Ane n. Crieur de foire doté d’une bonne voix mais manquant un peu d’oreille. De tout temps l’animal fut célébré de multiples façons par la littérature, l’art et la religion de tous les pays ; il n’est guère d’autre exemple d’un sujet aussi étonnant et aussi stimulant pour l’imagination humaine que celui de ce noble vertébré. Au point que certains se demandent (Ramasilus, lib. II., De Clem., et C. Stantatus, De Temperamente) s’il n’est pas tout simplement d’essence divine ; nous savons d’ailleurs qu’il a été l’objet d’un culte chez les Etrusques, et, s’il faut en croire Macrobius, chez les Cupasiens. Des deux seuls animaux admis dans le paradis de Mahomet aux côtés des bienheureux humains, le premier est l’âne qui transporta Balaam, et le second le chien des Sept Dormeurs ; ce n’est pas une mince distinction. Si l’on voulait rassembler tout ce qui a été écrit sur l’Ane, on obtiendrait une vaste et splendide bibliothèque de la taille de celle qui s’est constituée autour de l’œuvre de Shakespeare, formant un ensemble comparable aux Textes Bibliques. D’où l’on peut conclure que toute littérature, à des degrés divers, relève de la pure ânerie.

« Salut, Saint Baudet ! » braille le chœur des anges ;

« Prêtre de la déraison, et Prince des Disputes !
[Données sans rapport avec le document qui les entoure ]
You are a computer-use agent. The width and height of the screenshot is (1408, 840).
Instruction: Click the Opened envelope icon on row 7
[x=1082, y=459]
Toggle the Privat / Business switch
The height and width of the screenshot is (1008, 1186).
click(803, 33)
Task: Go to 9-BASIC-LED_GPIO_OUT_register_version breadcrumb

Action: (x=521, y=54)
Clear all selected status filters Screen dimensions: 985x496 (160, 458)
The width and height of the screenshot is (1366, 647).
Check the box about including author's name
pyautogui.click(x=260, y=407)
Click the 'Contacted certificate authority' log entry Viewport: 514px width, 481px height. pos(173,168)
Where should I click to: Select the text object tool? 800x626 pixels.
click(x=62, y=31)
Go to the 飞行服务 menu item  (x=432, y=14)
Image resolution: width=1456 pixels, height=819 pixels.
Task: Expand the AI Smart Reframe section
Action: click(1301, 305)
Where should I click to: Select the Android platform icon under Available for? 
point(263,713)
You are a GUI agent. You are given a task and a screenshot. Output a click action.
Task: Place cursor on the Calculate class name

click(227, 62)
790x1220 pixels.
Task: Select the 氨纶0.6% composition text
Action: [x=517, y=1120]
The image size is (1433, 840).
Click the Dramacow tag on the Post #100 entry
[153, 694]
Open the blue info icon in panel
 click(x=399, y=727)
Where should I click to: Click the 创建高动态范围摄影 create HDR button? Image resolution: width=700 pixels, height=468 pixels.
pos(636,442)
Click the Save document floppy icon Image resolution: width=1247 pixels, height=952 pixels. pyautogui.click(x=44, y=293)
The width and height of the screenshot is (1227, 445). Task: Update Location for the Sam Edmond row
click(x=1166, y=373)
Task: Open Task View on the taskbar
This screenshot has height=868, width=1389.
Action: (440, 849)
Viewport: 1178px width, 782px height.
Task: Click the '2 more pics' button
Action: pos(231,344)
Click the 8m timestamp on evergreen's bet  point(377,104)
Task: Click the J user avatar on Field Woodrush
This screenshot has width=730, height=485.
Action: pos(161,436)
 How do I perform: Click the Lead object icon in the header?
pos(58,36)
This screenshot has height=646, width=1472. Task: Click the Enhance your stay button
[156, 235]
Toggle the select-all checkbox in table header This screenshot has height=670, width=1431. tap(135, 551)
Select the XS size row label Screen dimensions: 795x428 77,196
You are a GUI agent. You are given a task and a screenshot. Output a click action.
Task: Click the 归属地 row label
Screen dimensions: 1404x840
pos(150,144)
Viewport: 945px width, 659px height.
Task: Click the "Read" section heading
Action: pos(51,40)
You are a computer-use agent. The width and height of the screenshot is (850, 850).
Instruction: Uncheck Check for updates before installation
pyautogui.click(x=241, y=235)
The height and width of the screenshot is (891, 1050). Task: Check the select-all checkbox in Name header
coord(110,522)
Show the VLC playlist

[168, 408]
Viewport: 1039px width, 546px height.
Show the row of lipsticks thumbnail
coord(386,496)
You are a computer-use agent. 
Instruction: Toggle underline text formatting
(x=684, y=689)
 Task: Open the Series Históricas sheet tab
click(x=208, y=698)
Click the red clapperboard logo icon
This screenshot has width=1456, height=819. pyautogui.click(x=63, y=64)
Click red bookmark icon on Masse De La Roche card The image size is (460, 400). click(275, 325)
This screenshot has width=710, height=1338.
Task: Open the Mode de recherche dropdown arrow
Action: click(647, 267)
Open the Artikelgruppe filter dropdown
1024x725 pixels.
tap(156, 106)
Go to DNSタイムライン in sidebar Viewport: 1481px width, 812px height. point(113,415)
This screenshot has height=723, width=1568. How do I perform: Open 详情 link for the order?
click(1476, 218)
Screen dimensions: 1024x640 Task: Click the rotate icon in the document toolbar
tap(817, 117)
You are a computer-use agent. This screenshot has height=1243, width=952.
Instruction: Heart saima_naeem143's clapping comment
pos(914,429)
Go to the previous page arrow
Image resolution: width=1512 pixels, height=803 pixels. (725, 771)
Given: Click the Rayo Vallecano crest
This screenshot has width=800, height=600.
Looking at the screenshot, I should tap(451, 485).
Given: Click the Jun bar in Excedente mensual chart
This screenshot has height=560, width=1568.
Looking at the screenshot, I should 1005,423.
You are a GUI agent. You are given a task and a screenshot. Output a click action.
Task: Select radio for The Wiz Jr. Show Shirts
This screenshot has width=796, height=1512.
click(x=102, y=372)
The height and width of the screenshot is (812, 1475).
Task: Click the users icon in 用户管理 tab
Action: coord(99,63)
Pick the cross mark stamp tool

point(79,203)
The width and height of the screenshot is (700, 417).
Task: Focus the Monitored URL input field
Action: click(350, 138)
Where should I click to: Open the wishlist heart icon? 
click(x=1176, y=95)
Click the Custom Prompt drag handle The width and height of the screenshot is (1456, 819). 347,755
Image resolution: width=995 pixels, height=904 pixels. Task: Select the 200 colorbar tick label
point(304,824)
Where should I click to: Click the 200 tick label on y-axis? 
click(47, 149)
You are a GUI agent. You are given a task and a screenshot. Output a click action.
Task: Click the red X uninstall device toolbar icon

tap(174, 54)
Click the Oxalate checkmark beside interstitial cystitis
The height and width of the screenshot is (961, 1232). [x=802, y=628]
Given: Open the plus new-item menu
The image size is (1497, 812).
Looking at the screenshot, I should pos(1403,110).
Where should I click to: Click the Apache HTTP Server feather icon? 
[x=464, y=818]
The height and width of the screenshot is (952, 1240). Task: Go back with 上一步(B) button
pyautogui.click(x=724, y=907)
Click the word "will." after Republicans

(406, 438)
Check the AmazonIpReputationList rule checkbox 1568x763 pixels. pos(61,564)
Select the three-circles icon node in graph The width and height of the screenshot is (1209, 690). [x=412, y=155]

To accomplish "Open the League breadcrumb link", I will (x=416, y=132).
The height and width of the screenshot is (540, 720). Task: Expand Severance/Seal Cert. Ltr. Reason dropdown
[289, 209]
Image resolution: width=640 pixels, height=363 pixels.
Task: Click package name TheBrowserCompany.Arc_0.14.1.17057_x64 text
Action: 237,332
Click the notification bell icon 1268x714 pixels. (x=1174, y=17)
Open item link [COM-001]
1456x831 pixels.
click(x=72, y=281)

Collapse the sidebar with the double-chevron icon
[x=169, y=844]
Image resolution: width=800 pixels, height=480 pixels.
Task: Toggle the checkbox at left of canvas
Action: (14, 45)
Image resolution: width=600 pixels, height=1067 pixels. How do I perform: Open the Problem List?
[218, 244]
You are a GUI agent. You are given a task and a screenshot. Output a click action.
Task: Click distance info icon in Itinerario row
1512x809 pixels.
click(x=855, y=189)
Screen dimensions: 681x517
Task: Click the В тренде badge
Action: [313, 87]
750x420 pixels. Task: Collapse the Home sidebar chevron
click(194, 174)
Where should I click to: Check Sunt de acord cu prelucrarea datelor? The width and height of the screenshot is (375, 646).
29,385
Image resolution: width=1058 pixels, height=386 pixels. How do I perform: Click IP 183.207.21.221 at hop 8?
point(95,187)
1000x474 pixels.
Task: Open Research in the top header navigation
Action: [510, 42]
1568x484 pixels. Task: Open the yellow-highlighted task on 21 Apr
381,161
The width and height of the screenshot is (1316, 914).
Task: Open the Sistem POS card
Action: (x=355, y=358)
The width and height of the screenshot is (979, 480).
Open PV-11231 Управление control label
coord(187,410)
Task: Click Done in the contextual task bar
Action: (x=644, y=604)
Grand co-Créateur, que ta gloire soit chantée :

Dieu fit tout le reste ; Ane, l’Ane est ton œuvre ! »

G.J.

Année n. Période de trois cent soixante-cinq déceptions.

Anormal adj. Qui n’est pas conforme à la moyenne. Dans les domaines des actes et de la pensée, être indépendant revient à être anormal, être anormal revient à être détesté. C’est la raison pour laquelle l’auteur de cet ouvrage invite ses lecteurs à tenter de se rapprocher de l’Homme Moyen, autant qu’il s’efforce quant à lui de se ressembler à lui-même. Quiconque atteindra ce but est assuré de la paix, d’une mort inéluctable et de la perspective de l’Enfer.

Antipathie n. Sentiment inspiré par l’ami d’un ami.

Aphorisme n. Sagesse prédigérée.

L’outre à vin qui lui sert de cerveau

Enfle d’une manière inquiétante

Et de ce vide abyssal tombe

La petite crotte d’un aphorisme.

“Le Philosophe Fou”, 1697.

Appât n. Sorte de préparation qui rend l’hameçon plus agréable au goût. La meilleure recette est la beauté.

Appétit n. Instinct délibérément implanté par la Providence afin de servir de Muse du travail.

Applaudissement n. Echo d’une platitude.

Arbre n. Grand végétal conçu par la nature pour servir d’instrument pénal, même si les égarements de la justice font que de nombreux arbres ne portent que des fruits négligeables, ou pas de fruits du tout. Quand il est naturellement pourvu, l’arbre est un agent bienfaisant de la civilisation et un facteur déterminant dans la morale publique.